Construct Binary Tree from Inorder and Postorder Traversal (M)
題目
Given inorder and postorder traversal of a tree, construct the binary tree.
Note:
You may assume that duplicates do not exist in the tree.
For example, given
inorder = [9,3,15,20,7]
postorder = [9,15,7,20,3]
Return the following binary tree:
3
/ \
9 20
/ \
15 7
題意
給定一棵二叉樹的后序序列和中序序列,要求重建這棵二叉樹,
思路
由二叉樹的性質可知,后序序列的最后一個元素是當前二叉樹的根節點,根節點將中序序列分為左子樹和右子樹,后序序列的最后一個元素即為整棵二叉樹的根節點,在中序序列中找到該元素,則中序中該元素左側為左子樹,右側為右子樹,依照左右子樹個數又可將后序序列剩余元素進行劃分,接著只要對左子樹和右子樹進行遞回操作即可,
代碼實作
Java
/**
* Definition for a binary tree node.
* public class TreeNode {
* int val;
* TreeNode left;
* TreeNode right;
* TreeNode(int x) { val = x; }
* }
*/
class Solution {
public TreeNode buildTree(int[] inorder, int[] postorder) {
// 為了省去在中序序列中迭代查找元素的時間, 直接用HashMap將整個inorder存進去
Map<Integer, Integer> map = new HashMap<>();
for (int i = 0; i < inorder.length; i++) {
map.put(inorder[i], i);
}
return buildTree(map, 0, inorder.length - 1, postorder, 0, postorder.length - 1);
}
private TreeNode buildTree(Map<Integer, Integer> map, int inI, int inJ, int[] postorder, int postI, int postJ) {
// 遞回邊界
if (postI > postJ) {
return null;
}
if (postI == postJ) {
return new TreeNode(postorder[postJ]);
}
// 在中序序列中找到后序序列的最后一個元素,并求出左子樹的長度
int len = map.get(postorder[postJ]) - inI;
TreeNode root = new TreeNode(postorder[postJ]);
// 劃磁區域后遞回處理左右子樹
root.left = buildTree(map, inI, inI + len - 1, postorder, postI, postI + len - 1);
root.right = buildTree(map, inI + len + 1, inJ, postorder, postI + len, postJ - 1);
return root;
}
}
JavaScript
/**
* Definition for a binary tree node.
* function TreeNode(val, left, right) {
* this.val = (val===undefined ? 0 : val)
* this.left = (left===undefined ? null : left)

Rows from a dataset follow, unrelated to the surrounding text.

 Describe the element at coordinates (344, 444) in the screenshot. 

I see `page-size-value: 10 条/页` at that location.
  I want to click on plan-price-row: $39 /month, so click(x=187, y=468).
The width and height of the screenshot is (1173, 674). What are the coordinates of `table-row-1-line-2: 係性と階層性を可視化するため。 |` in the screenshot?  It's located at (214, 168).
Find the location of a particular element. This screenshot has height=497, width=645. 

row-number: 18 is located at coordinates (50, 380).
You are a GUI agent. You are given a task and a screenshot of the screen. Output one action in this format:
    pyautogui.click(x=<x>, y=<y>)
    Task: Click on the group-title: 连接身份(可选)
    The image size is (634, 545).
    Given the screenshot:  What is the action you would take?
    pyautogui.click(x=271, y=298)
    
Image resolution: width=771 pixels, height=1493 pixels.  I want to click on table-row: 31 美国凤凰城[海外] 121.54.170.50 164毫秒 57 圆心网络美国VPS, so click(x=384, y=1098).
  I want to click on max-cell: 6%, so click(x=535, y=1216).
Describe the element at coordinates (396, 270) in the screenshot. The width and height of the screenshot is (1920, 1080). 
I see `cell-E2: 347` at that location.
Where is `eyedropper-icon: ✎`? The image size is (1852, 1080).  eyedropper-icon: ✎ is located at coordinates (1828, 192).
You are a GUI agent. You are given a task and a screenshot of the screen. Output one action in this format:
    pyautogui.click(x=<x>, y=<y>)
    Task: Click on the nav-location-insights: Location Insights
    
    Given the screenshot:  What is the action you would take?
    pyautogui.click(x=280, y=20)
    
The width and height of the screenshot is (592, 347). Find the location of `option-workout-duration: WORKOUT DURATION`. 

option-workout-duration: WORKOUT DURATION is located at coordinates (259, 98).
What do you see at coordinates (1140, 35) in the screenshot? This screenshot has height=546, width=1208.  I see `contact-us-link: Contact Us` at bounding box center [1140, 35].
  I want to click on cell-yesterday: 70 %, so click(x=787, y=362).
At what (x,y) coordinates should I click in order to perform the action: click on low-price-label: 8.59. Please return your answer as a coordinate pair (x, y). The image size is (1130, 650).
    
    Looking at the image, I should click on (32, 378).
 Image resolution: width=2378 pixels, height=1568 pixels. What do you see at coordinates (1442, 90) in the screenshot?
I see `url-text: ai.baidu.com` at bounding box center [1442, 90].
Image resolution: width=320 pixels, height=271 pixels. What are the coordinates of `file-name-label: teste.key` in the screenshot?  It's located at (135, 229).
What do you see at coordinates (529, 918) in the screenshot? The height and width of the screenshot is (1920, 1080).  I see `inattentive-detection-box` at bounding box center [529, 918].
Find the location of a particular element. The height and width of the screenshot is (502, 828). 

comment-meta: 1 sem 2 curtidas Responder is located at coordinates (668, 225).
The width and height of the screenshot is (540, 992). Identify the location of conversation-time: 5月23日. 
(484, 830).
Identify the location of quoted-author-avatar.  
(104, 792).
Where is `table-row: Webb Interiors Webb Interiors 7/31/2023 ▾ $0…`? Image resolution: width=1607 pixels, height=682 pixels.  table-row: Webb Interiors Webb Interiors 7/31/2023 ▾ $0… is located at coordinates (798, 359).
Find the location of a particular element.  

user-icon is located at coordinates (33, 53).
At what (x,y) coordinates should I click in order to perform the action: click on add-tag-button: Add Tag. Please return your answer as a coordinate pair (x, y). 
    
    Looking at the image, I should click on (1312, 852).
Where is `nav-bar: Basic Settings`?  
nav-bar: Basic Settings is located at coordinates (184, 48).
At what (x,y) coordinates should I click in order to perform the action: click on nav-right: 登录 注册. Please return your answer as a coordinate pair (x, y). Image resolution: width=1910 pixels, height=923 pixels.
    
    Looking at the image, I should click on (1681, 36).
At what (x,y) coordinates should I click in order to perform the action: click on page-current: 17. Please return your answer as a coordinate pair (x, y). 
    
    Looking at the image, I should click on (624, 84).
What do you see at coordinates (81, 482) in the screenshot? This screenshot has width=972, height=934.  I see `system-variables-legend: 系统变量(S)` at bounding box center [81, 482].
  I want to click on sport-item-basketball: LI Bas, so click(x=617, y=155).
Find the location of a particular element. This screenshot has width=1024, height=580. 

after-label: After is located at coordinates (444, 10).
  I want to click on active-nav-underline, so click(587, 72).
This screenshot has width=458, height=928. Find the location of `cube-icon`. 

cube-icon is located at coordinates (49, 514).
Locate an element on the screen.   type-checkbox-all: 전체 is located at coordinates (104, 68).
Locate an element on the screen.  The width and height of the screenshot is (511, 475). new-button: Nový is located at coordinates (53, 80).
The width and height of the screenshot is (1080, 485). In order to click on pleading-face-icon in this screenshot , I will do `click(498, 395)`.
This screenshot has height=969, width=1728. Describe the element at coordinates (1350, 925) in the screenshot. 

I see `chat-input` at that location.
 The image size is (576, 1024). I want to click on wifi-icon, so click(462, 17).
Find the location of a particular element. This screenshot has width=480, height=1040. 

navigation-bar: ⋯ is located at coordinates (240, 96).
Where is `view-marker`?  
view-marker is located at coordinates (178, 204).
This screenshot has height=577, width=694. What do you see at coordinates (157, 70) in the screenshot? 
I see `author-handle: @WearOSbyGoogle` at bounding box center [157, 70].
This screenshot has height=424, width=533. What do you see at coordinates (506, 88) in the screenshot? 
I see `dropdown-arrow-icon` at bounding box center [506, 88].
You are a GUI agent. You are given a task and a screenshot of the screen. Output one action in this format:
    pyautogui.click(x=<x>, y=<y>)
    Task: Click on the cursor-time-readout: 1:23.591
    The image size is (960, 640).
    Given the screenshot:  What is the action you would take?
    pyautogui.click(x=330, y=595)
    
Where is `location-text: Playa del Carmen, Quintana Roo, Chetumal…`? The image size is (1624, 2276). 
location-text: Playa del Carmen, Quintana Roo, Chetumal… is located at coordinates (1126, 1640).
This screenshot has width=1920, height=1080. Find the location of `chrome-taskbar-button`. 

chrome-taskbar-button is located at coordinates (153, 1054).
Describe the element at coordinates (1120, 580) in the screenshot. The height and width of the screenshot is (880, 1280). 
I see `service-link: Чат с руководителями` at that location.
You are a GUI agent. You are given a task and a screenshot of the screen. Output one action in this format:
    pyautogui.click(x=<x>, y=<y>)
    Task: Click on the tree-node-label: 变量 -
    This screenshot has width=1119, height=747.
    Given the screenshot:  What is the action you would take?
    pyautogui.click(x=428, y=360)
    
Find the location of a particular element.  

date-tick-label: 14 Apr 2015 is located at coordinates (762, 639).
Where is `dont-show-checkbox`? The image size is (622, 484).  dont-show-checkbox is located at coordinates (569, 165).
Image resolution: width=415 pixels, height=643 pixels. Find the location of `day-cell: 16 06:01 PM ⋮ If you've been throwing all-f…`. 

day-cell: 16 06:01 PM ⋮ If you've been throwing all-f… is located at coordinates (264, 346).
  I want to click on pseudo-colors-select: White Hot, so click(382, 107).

* this.right = (right===undefined ? null : right)
* }
*/
/**
* @param {number[]} inorder
* @param {number[]} postorder
* @return {TreeNode}
*/
var buildTree = function (inorder, postorder) {
return dfs(inorder, 0, inorder.length - 1, postorder, 0, postorder.length - 1)
}
let dfs = function (inorder, inL, inR, postorder, postL, postR) {
if (inL > inR) {
return null
}
let last = postorder[postR]
let root = new TreeNode(last)
let pos = inL
while (inorder[pos] !== last) {
pos++
}
root.left = dfs(inorder, inL, pos - 1, postorder, postL, postL + pos - inL - 1)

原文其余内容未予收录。